Author: Wen CAO ¹ ; Shunnan YAO ² ; Anqi LI ¹ ; Haoguang CHEN ¹ ; Enfan ZHANG ¹ ; Liqin CAO ¹ ; Jinna ZHANG ¹ ; Yifan HOU ¹ ; Zhenfeng DAI ¹ ; Jing CHEN ¹ ; Xi HUANG ¹ ; Li YANG ³ ; Zhen CAI ⁴
Author Information

1. Bone Marrow Transplantation Center, the First Affiliated Hospital, School of Medicine, Zhejiang University, Hangzhou 310006, China.
2. School of Medicine, Zhejiang University, Hangzhou 310058, China.
3. Institute of Hematology, Zhejiang University, Hangzhou 310058, China. caiz@zju.edu.cn, liyanghz@zju.edu.cn.

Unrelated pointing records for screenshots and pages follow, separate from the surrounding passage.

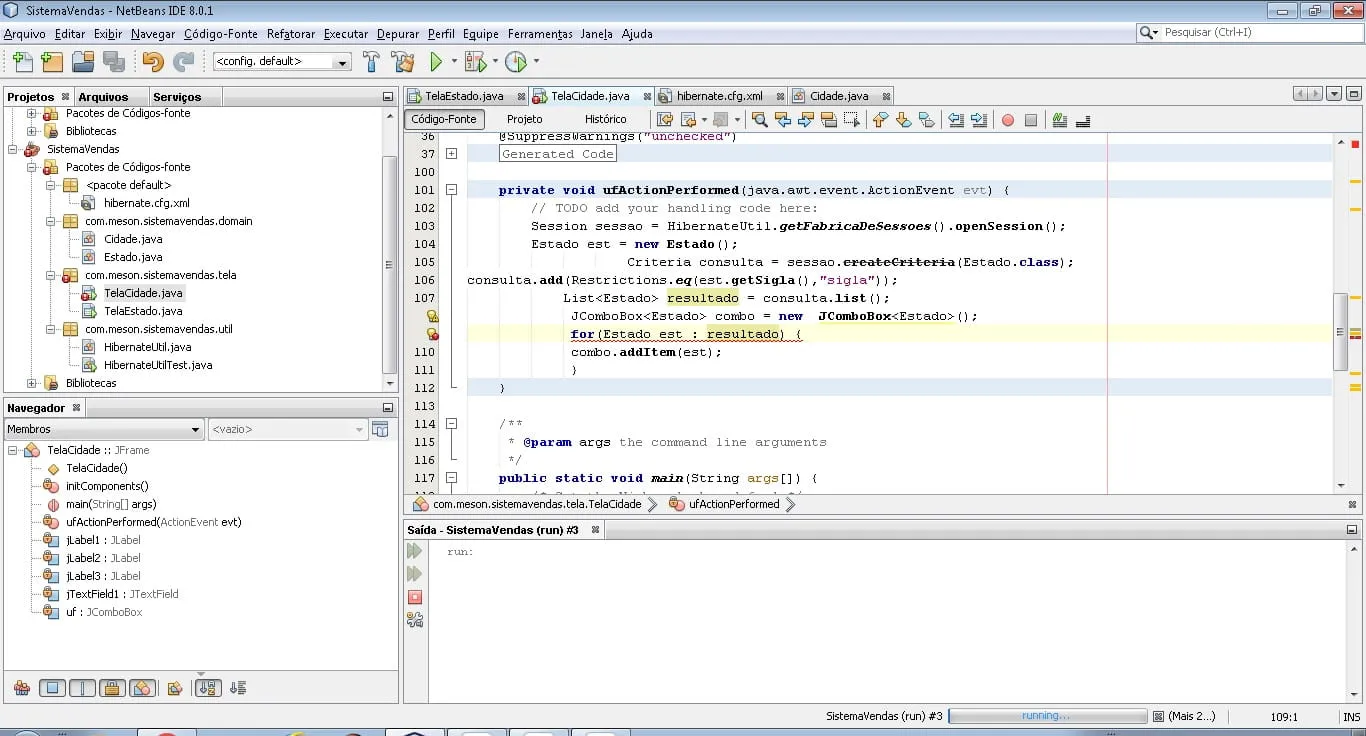Click the Debug Project toolbar icon

[x=474, y=62]
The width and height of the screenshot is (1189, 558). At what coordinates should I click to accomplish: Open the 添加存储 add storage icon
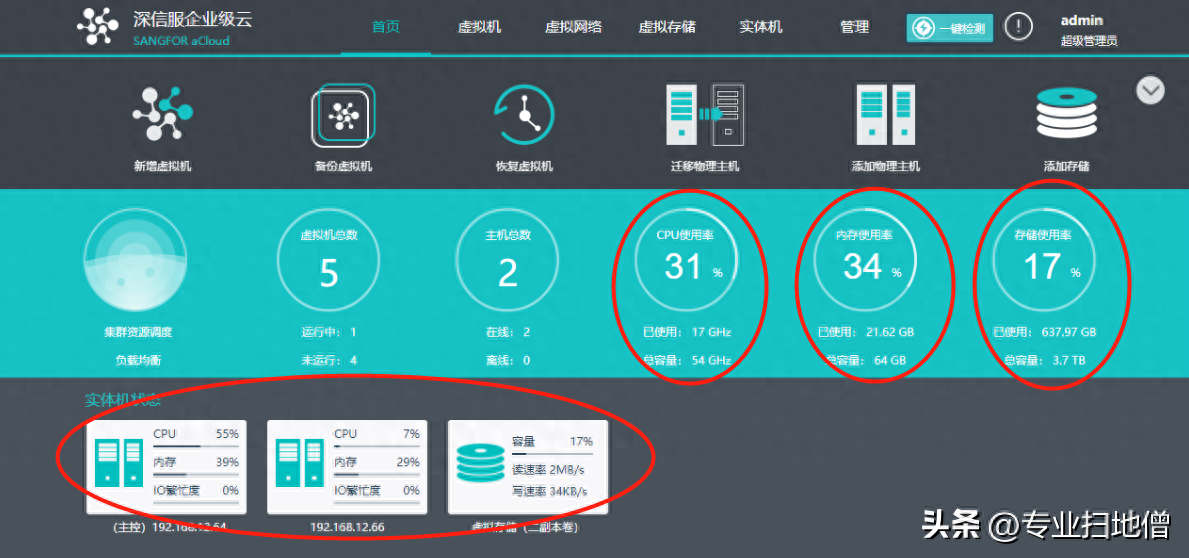click(1066, 114)
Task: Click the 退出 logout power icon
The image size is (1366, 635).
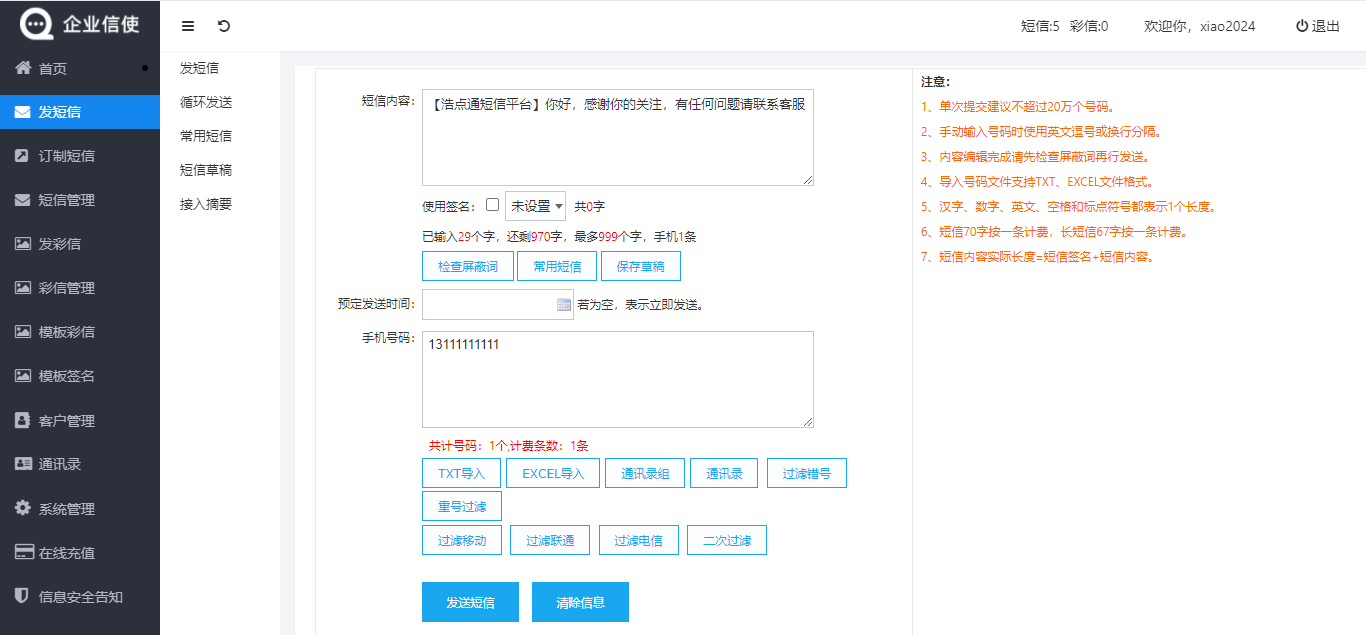Action: pyautogui.click(x=1302, y=26)
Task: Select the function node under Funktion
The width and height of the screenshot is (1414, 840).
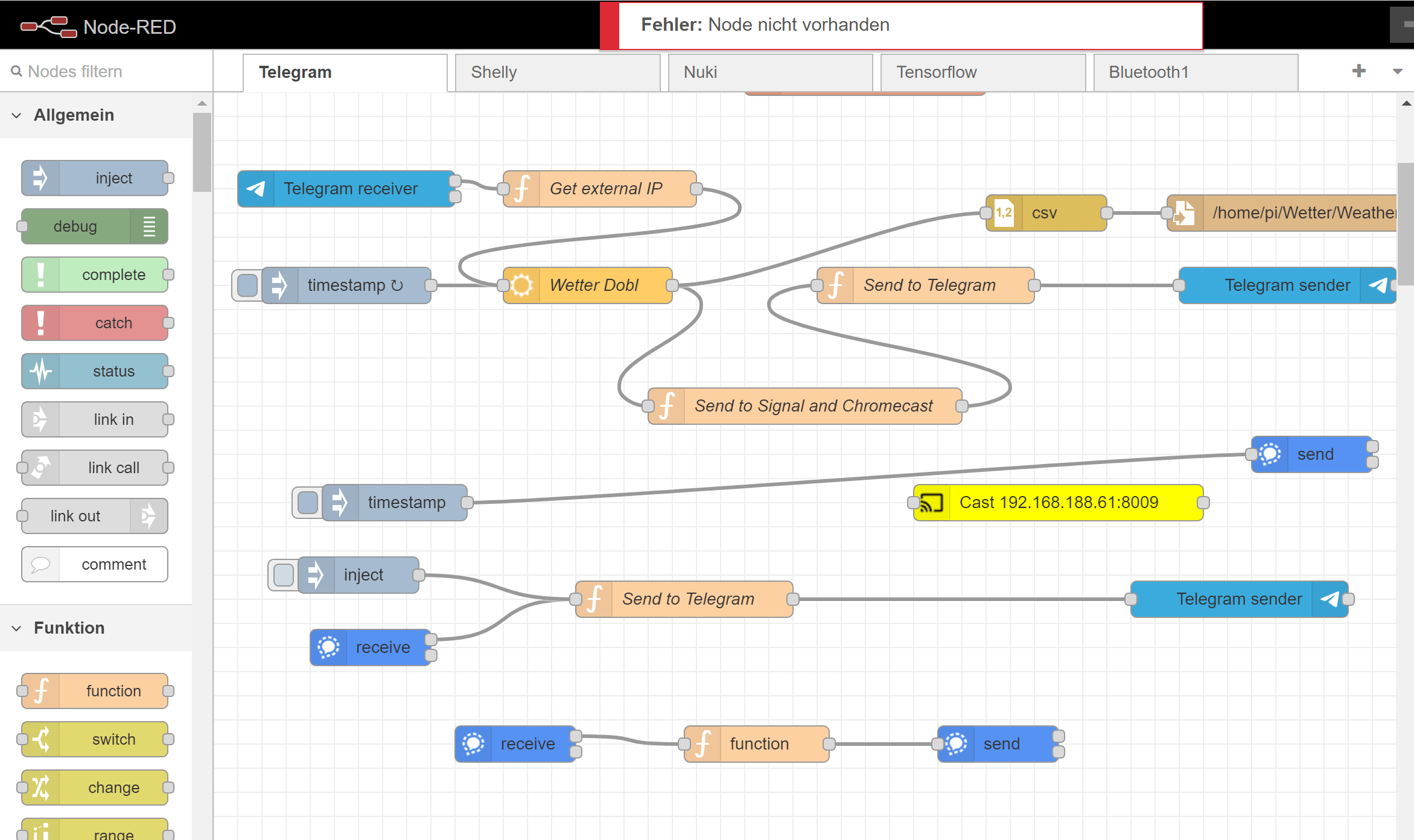Action: click(x=95, y=690)
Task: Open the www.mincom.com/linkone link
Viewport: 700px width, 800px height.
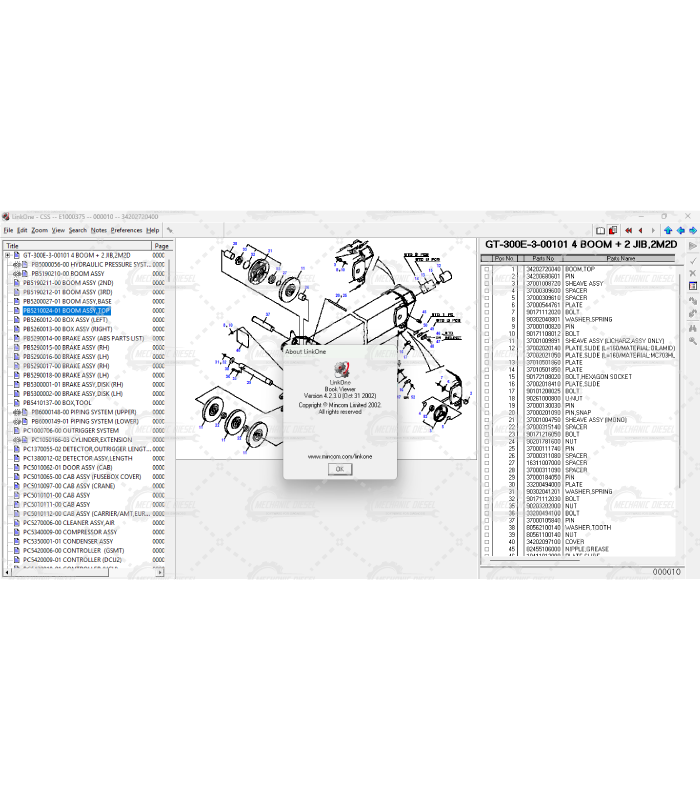Action: (339, 456)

4. Bone Marrow Transplantation Center, the First Affiliated Hospital, School of Medicine, Zhejiang University, Hangzhou 310006, China. caiz@zju.edu.cn.
Publication Type:Journal Article
Keywords: Bortezomib; CUDC-101; Cell cycle; Epidermal growth factor receptor (EGFR); Multiple myeloma
MeSH: Humans; Antineoplastic Agents/therapeutic use*; Apoptosis; Bortezomib/pharmacology*; Cell Line, Tumor; Cell Proliferation; ErbB Receptors/antagonists & inhibitors*; G2 Phase Cell Cycle Checkpoints; Histone Deacetylase Inhibitors/pharmacology*; Histone Deacetylases/metabolism*; M Cells; Multiple Myeloma/drug therapy*
From: Journal of Zhejiang University. Science. B 2023;24(5):442-454
CountryChina
Language:English
Abstract: CUDC-101, an effective and multi-target inhibitor of epidermal growth factor receptor (EGFR), histone deacetylase (HDAC), and human epidermal growth factor receptor 2 (HER2), has been reported to inhibit many kinds of cancers, such as acute promyelocytic leukemia and non-Hodgkin's lymphoma. However, no studies have yet investigated whether CUDC-101 is effective against myeloma. Herein, we proved that CUDC-101 effectively inhibits the proliferation of multiple myeloma (MM) cell lines and induces cell apoptosis in a time- and dose-dependent manner. Moreover, CUDC-101 markedly blocked the signaling pathway of EGFR/phosphoinositide-3-kinase (PI3K) and HDAC, and regulated the cell cycle G2/M arrest. Moreover, we revealed through in vivo experiment that CUDC-101 is a potent anti-myeloma drug. Bortezomib is one of the important drugs in MM treatment, and we investigated whether CUDC-101 has a synergistic or additive effect with bortezomib. The results showed that this drug combination had a synergistic anti-myeloma effect by inducing G2/M phase blockade. Collectively, our findings revealed that CUDC-101 could act on its own or in conjunction with bortezomib, which provides insights into exploring new strategies for MM treatment.